Dunia ini terasa begitu sempit, setiap apa yang berhubungan dengan Hendrik selalu Arum mampu mengetahuinya, apakah itu terjadi karena memang Tuhan inginnya begitu ? Arum juga tak tahu.
Lamat-lamat Adzan subuh terdengar, Arum kaget bukan kepalang saat menyadari bahwa dirinya masih duduk di bangku yang sama sejak semalam. Arum bangkit mengambil air wudhu, melepaskan semua partikel letih yang ada di tubuhnya lalu berjibaku dengan rindunya pada Tuhan. Rokaat demi rokaat ia biarkan berlalu, ada yang mulai mengalir dalam hatinya… perasaan damai dalam dekap kasih saying TuhanNya. Peristiwa sholat itu peristiwa Maha hebat, kita menyampaikan pinta di bumi tetapi yang mendengar seluruh penduduk langit dan yang mengabulkan justru pemilik bumi dan langit.
Usai sarapan, Hendrik nampak memakai pakaian olahraganya.
“Mau kemana, Mas.”
“Mau jalan-jalan tapi ketemuan dengan teman-teman di Patmaraga jadi aku naik motor online saja.” Arum hanya diam, kecurigaan masih menyelimuti hatinya namun sedikitpun ia tidak ingin protes.
Selepas kepergian Hendrik, Arum mencoba membukai alamat email Hendrik untuk mengetahui Hendrik pergi kemana hari ini. Beruntung sebuah laporan dari aplikasi online masuk dan menunjukkan tujuan Hendrik hari ini.
Arum menghubungi Kartika lalu menanyakan tentang alamat tersebut benarkah itu alamat Ayumi ? Kartika langsung menjawab “ Sepertinya, Ia.”

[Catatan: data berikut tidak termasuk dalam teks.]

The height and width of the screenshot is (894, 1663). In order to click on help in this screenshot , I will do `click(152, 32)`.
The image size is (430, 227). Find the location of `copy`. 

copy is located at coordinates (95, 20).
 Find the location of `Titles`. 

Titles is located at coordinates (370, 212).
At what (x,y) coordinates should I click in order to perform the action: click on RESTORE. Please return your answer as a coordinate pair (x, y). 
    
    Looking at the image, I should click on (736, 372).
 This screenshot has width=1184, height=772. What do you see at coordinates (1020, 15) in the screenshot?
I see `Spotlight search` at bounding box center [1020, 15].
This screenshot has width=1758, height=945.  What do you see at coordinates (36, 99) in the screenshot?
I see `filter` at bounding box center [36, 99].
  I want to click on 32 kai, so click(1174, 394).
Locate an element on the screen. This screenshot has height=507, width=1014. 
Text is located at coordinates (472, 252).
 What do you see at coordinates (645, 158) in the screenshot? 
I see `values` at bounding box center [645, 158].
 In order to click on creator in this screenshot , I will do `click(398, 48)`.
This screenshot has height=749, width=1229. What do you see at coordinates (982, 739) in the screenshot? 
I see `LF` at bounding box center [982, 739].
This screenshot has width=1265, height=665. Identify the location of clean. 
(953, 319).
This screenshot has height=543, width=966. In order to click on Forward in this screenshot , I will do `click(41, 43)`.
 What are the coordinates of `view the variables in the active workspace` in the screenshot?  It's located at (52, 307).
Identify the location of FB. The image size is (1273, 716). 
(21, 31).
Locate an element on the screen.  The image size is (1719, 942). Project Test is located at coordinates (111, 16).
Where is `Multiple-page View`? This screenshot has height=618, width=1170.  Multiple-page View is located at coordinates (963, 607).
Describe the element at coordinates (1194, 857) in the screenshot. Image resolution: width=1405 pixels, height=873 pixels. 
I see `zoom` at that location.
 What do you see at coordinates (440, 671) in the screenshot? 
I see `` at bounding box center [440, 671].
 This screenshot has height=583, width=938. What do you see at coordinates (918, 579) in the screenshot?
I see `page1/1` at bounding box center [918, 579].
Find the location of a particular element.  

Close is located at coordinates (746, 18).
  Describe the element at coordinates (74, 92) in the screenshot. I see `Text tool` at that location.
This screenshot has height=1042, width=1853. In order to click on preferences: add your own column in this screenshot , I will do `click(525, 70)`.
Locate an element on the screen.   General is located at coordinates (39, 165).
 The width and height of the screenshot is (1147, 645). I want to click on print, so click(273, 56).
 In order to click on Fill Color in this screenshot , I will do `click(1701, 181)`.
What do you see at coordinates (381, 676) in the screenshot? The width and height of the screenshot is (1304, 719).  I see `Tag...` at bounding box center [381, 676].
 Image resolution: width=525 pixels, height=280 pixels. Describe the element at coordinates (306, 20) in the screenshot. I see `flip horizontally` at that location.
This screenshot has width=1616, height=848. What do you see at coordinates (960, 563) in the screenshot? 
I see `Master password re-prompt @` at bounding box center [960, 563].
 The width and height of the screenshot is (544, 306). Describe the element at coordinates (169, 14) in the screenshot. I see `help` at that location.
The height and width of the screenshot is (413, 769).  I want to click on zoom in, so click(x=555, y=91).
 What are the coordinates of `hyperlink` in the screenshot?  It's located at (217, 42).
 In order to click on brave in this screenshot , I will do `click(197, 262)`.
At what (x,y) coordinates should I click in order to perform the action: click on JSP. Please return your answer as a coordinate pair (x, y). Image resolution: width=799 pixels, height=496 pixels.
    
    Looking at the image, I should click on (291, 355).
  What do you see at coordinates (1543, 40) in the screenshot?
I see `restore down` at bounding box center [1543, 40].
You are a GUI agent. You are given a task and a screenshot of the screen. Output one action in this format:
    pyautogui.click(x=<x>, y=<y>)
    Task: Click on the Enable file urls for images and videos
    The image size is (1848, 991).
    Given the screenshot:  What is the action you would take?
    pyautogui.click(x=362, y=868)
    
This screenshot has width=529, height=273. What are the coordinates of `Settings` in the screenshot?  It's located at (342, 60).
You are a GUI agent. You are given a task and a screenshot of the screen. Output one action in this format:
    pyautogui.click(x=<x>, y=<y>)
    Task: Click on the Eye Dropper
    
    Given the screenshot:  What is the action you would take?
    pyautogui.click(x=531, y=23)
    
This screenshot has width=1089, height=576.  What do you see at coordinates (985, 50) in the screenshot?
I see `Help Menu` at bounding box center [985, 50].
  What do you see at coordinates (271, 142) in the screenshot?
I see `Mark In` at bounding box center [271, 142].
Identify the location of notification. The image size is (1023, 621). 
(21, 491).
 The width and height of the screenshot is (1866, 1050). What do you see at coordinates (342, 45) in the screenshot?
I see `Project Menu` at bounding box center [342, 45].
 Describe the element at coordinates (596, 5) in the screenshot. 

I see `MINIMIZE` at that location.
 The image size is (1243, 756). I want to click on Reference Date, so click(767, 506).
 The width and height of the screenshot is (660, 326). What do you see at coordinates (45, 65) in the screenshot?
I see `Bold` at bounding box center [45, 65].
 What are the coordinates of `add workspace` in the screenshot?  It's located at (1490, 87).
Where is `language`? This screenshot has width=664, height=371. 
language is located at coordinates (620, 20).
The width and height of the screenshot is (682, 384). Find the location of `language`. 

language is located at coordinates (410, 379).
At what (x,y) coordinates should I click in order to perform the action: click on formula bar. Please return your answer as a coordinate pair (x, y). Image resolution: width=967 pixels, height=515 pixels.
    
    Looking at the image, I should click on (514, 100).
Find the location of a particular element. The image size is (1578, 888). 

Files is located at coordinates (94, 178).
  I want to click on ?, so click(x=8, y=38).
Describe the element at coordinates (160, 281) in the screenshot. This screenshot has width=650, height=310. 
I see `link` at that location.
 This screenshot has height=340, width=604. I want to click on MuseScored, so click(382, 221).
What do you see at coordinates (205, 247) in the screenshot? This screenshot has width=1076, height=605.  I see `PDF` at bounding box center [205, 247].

Tak menunggu waktu lama Arum bergegas menstater mobilnya lalu berangkat menuju alamat itu. Ia menunggu di depan rumah namun mobilnya ia biarkan berhenti agak jauh dari rumah tersebut. Arum sedikit gusar karena belum ada tanda-tanda apapun. Hingga kemudian seorang lelaki dengan dua wanita muncul, mereka saling berjabat tangan dan mencium tangan lelaki itu dengan takdim. Hati Arum bukan hanya bergemuruh tapi ia ingin sekali berteriak lalu mengobrak-abrik semuanya namun sekali lagi ia mencoba menahan diri.
Dua orang itu pun masuk saat motor yang ditunggu dating, Hendrik naik motor tersebut, Arum mengikuti di belakangnya.
Dengan sigap, Arum membunyikan klakson mobil meminta pengemudi berhenti. Motor itu pun berhenti, Hendrik turun begitu menyadari ada mobil Arum di belakang motornya.
“Pasti aka nada pertengkaran ini.” Desis hati Hendrik. Hendrik memasuki mobil tersebut dan meminta pengemudi motor pergi.
“Um, apa yang kamu lakukan di sini ?” Tanya Hendrik basa-basi.
“Membuntuti mu.”
“Maksud ummi apa ?”
“Kita ke tempat Ayumi sekarang.” Suara Arum tanpa memandang Hendrik.
“Um, bersabarlah.”
“Kita ke tempat Ayumi sekarang.” Arum mengulangi kalimatnya.
“Kita redakan dulu semuanya di rumah, saat ini ummi masih emosi.” Jawab Hendrik lembut tapi saying kelembutan itu tidak merubah apapun.
“Kita ke tempat Ayumi sekarang.”
Hendrik sudah tidak punya kemampuan untuk mencegah Arum lagi, kepalanya mendadak pusing..
“Kalau Mas tidak mengantar aku bertemu Ayumi artinya kita akan bertemu di Pengadilan Agama.” Suara Arum tegas. Hendrik meradang dua pilihan yang sama-sama sulit. Keputusan apapun yang ia buat saat ini pasti menimbulkan rasa sakit. Hendrik merasa dirinya berada di ujung masalah di mana di kanan kirinya terdapat jurang yang menganga.